CANAVESE - Green pass anche per le visite a parenti in ospedali e case di riposo: tutte le regole

CANAVESE - Ristoranti, palestre, cinema ma non solo. Il Green pass sarà d’obbligo anche per le visite ai propri parenti in ospedale, pronto soccorso e case di riposo. La Regione Piemonte ha inviato alle direzioni generali delle aziende sanitarie ed agli enti gestori la circolare del Ministero della Salute riguardante l'accesso ed l'uscita di visitatori e ospiti nelle strutture di ospitalità e lungodegenza, Rsa, hospice, strutture riabilitative e residenziali e ospedali.

«Negli ultimi mesi, grazie alla grande attenzione di tutti, in primis operatori e famigliari, per proteggere le persone più fragili, le Rsa e le strutture sanitarie in generale sono diventate tra i luoghi più sicuri - rileva l'assessore alla Sanità Luigi Genesio Icardi - Abbiamo voluto immediatamente divulgare la nota del Ministero, evidenziando alle strutture le principali indicazioni che emergono per il diritto all’ingresso e all’uscita di visitatori e ospiti, perchè anche in questa fase è importante continuare a garantire sicurezza. Confidiamo che tutte le strutture, in modo omogeneo sul territorio, si conformino a queste indicazioni».

Ecco quindi le principali disposizioni: per poter entrare a visitare un parente o/o un congiunto è necessario e sufficiente esibire la certificazione verde: avvenuta vaccinazione, avvenuta guarigione, effettuazione di un test antigenico. Nelle strutture ospedaliere, agli accompagnatori di pazienti non affetti da Covid-19, muniti di certificazione verde è consentito permanere nelle sale d’attesa dei dipartimenti di emergenza e accettazione e dei reparti di pronto soccorso, nonché nei reparti delle medesime strutture. Nelle strutture ospedaliere, agli accompagnatori dei pazienti in possesso del riconoscimento di disabilità con connotazione di gravità (legge 104/1992), è sempre consentito prestare assistenza, anche nel reparto di degenza, nel rispetto delle indicazioni del direttore sanitario della struttura.

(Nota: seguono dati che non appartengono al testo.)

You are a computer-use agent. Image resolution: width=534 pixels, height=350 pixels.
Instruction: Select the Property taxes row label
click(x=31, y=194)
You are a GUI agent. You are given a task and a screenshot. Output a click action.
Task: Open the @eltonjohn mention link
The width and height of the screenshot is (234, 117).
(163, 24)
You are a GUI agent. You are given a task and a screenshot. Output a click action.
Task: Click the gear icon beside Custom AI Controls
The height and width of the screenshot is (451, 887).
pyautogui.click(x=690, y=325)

Dalla Regione fanno sapere che, inoltre, «è opportuno assicurare l’accesso alle RSA e alle residenze assistenziali per persone con disabilità tutti i giorni della settimana anche festivi, garantendo che la visita si svolga in un tempo congruo al bisogno di assistenza di durata, possibilmente fino a 45 minuti. In merito alle uscite temporanee degli ospiti delle strutture residenziali, è sufficiente che siano muniti di certificazioni verdi, senza che sia necessario, dopo il rientro, ricorrere a specifiche misure di isolamento. Quanto alla possibilità di prevedere per l’accesso alle strutture l’esecuzione di un test antigenico, anche alle persone in possesso della certificazione Covid-19, si raccomanda di valutare tale misura precauzionale onde evitare che possa rappresentare una limitazione non giustificata al diritto di visita».

Non si tratta di una novità assoluta per le RSA, come spiega Raffaele Brasile, direttore della storica Casa di Riposo Umberto I di Cuorgnè, fiore all’occhiello dell’assistenzialismo canavesano: «Per noi cambia molto poco. in adempimento alla normativa (appunto l’ordinanza del Ministero della Salute dell’8 maggio e il D.L. 65 del 18.05.2021) già ad inizio maggio avevamo stabilito un preciso protocollo per le visite che è stato condiviso con i parenti sia via mail che grazie a due incontri con i caregiver coinvolti de visu nel cortile della struttura, nel pieno rispetto della normativa COVID-19. Qui abbiamo anche spiegato loro i dettagli del cosiddetto “Patto di condivisione del rischio”. In generale, il Green pass o il tampone negativo nelle 48 ore precedenti la visita erano già previsti nelle Case di riposo. Per quanto riguarda, infine, il discorso di aumentare le visite ai pazienti in struttura nell’arco della settimana, si tratta di un consiglio che cercheremo di seguire nel rispetto delle norme vigenti e compatibilmente con la disponibilità di personale in periodo estivo».